[Item coordinate data]
┌──

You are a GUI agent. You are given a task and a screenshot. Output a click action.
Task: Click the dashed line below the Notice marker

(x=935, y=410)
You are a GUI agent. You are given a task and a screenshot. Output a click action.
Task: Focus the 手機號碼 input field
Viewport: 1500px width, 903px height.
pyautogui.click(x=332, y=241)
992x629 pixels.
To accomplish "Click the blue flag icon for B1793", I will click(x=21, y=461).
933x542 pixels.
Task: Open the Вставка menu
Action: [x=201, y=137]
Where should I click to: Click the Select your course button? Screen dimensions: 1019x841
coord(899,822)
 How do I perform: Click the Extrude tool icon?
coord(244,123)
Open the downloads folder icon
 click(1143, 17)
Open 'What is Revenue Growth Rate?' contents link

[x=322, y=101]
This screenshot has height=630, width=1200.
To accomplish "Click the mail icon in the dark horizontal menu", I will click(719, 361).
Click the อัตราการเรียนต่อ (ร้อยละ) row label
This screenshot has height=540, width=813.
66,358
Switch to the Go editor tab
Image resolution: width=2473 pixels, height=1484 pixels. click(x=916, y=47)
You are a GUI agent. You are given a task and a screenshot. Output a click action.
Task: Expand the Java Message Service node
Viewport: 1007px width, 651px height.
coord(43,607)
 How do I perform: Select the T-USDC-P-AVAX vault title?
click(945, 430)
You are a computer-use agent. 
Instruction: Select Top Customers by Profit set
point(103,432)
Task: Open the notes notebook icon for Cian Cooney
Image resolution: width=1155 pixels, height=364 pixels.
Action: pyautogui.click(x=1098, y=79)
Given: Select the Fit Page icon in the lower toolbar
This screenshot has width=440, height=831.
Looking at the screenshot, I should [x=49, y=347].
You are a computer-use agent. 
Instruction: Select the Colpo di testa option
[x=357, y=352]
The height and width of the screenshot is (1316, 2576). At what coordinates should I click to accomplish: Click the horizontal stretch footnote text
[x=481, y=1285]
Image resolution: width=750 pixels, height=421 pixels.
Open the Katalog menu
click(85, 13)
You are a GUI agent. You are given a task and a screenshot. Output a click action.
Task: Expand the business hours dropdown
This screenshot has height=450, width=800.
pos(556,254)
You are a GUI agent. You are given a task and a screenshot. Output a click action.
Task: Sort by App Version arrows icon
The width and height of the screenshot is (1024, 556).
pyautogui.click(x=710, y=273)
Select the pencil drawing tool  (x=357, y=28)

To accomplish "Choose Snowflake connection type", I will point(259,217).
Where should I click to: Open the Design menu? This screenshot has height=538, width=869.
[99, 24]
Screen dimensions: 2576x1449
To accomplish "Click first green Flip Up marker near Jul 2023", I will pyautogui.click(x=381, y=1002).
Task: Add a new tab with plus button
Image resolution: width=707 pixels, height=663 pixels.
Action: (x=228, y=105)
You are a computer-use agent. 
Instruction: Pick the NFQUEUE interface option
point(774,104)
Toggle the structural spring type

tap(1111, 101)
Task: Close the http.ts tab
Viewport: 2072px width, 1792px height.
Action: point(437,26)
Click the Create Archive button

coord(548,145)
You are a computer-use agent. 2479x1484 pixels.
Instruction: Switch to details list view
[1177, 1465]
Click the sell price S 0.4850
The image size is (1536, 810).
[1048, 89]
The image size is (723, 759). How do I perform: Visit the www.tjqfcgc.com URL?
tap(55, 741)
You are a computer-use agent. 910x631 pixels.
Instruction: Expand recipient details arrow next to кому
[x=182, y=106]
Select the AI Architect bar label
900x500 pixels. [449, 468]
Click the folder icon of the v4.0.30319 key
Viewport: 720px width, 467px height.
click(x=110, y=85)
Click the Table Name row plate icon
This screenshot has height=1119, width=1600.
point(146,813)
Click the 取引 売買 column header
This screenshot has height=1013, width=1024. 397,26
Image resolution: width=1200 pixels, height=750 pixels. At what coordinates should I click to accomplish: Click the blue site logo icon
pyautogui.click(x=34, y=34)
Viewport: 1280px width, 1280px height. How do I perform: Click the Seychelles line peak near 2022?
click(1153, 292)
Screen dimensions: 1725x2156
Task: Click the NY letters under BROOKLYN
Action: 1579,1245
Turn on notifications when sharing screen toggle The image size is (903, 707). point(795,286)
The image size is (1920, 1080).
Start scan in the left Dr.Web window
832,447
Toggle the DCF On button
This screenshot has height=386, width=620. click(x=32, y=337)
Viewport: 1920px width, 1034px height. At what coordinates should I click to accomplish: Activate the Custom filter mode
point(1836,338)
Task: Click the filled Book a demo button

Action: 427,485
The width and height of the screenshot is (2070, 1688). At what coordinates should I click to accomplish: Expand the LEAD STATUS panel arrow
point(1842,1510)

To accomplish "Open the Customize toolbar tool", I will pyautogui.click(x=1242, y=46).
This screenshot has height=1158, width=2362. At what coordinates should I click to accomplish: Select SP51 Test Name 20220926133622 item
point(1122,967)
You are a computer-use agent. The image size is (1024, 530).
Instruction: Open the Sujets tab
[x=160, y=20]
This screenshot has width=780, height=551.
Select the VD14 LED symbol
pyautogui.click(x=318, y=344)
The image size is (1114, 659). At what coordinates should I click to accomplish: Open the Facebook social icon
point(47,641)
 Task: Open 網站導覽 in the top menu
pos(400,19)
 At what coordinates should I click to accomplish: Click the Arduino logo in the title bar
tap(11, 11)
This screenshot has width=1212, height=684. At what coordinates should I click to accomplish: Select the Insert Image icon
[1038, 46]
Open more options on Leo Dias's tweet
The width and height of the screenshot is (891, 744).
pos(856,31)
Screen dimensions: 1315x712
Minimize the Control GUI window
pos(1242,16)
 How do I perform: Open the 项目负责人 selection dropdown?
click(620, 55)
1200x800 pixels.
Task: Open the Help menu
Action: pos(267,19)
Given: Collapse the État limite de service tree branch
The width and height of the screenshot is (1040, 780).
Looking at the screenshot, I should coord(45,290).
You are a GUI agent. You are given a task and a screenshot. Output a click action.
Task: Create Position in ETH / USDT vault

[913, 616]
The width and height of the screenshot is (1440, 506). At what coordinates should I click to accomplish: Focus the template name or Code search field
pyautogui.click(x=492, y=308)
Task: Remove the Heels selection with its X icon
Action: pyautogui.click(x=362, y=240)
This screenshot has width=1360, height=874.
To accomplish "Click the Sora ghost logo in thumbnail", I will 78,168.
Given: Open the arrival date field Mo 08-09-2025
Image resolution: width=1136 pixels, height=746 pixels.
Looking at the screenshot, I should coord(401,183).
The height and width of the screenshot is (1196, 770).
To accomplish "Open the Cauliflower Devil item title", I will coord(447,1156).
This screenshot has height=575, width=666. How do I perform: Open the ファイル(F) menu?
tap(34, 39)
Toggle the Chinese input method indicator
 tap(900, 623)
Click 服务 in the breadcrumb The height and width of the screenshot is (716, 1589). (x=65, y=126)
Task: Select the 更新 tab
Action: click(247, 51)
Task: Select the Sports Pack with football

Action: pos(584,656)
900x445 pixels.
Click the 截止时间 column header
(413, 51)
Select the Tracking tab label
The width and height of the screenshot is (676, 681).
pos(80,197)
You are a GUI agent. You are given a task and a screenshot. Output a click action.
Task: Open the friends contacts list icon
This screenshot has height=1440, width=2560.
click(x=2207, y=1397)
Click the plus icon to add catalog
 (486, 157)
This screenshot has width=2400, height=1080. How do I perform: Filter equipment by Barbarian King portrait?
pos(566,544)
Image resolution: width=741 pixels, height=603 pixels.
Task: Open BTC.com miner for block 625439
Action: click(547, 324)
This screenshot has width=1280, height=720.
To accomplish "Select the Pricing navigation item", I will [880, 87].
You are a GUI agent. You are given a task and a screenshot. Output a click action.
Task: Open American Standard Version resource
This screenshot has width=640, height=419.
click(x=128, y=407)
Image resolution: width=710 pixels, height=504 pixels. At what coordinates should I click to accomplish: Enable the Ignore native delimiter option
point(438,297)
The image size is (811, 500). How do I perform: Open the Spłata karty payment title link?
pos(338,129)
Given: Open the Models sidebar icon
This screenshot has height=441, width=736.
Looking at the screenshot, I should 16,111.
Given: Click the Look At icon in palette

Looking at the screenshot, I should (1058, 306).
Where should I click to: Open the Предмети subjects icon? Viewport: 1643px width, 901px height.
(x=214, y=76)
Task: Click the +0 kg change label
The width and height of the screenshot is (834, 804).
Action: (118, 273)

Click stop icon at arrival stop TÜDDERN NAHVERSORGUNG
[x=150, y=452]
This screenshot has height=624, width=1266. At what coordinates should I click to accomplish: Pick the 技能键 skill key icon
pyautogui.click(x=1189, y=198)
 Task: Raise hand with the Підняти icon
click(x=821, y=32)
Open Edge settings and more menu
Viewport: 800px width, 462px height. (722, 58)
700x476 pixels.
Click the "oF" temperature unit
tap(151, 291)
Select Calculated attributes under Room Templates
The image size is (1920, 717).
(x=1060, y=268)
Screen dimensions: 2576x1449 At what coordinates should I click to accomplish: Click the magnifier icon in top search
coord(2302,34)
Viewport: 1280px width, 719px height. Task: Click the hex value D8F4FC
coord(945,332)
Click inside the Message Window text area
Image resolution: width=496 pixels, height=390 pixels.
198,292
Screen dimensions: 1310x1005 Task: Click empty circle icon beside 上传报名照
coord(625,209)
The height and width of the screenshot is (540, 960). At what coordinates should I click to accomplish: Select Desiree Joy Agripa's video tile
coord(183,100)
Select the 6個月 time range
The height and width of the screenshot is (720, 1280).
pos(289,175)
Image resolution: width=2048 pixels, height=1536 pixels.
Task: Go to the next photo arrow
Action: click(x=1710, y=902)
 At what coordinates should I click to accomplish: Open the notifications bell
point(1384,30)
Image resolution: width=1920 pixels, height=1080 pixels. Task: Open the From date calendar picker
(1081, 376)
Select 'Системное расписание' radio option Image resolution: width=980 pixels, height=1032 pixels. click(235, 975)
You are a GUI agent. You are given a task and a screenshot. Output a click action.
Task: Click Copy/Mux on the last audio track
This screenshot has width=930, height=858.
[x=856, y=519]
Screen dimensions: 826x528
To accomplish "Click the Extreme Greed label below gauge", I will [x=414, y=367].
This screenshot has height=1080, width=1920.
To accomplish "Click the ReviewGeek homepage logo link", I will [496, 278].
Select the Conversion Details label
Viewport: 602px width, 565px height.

└──

Write out the material word for word, from its first line through the line containing "Looking at the screenshot, I should [x=49, y=347].", including both of those lines.

RESULT FOR THIS EXERCISE
You are a GUI agent. You are given a task and a screenshot. Output a click action.
Task: Click the dashed line below the Notice marker

(x=935, y=410)
You are a GUI agent. You are given a task and a screenshot. Output a click action.
Task: Focus the 手機號碼 input field
Viewport: 1500px width, 903px height.
pyautogui.click(x=332, y=241)
992x629 pixels.
To accomplish "Click the blue flag icon for B1793", I will click(x=21, y=461).
933x542 pixels.
Task: Open the Вставка menu
Action: [x=201, y=137]
Where should I click to: Click the Select your course button? Screen dimensions: 1019x841
coord(899,822)
 How do I perform: Click the Extrude tool icon?
coord(244,123)
Open the downloads folder icon
 click(1143, 17)
Open 'What is Revenue Growth Rate?' contents link

[x=322, y=101]
This screenshot has height=630, width=1200.
To accomplish "Click the mail icon in the dark horizontal menu", I will click(719, 361).
Click the อัตราการเรียนต่อ (ร้อยละ) row label
This screenshot has height=540, width=813.
66,358
Switch to the Go editor tab
Image resolution: width=2473 pixels, height=1484 pixels. click(x=916, y=47)
You are a GUI agent. You are given a task and a screenshot. Output a click action.
Task: Expand the Java Message Service node
Viewport: 1007px width, 651px height.
coord(43,607)
 How do I perform: Select the T-USDC-P-AVAX vault title?
click(945, 430)
You are a computer-use agent. 
Instruction: Select Top Customers by Profit set
point(103,432)
Task: Open the notes notebook icon for Cian Cooney
Image resolution: width=1155 pixels, height=364 pixels.
Action: pyautogui.click(x=1098, y=79)
Given: Select the Fit Page icon in the lower toolbar
This screenshot has width=440, height=831.
Looking at the screenshot, I should [x=49, y=347].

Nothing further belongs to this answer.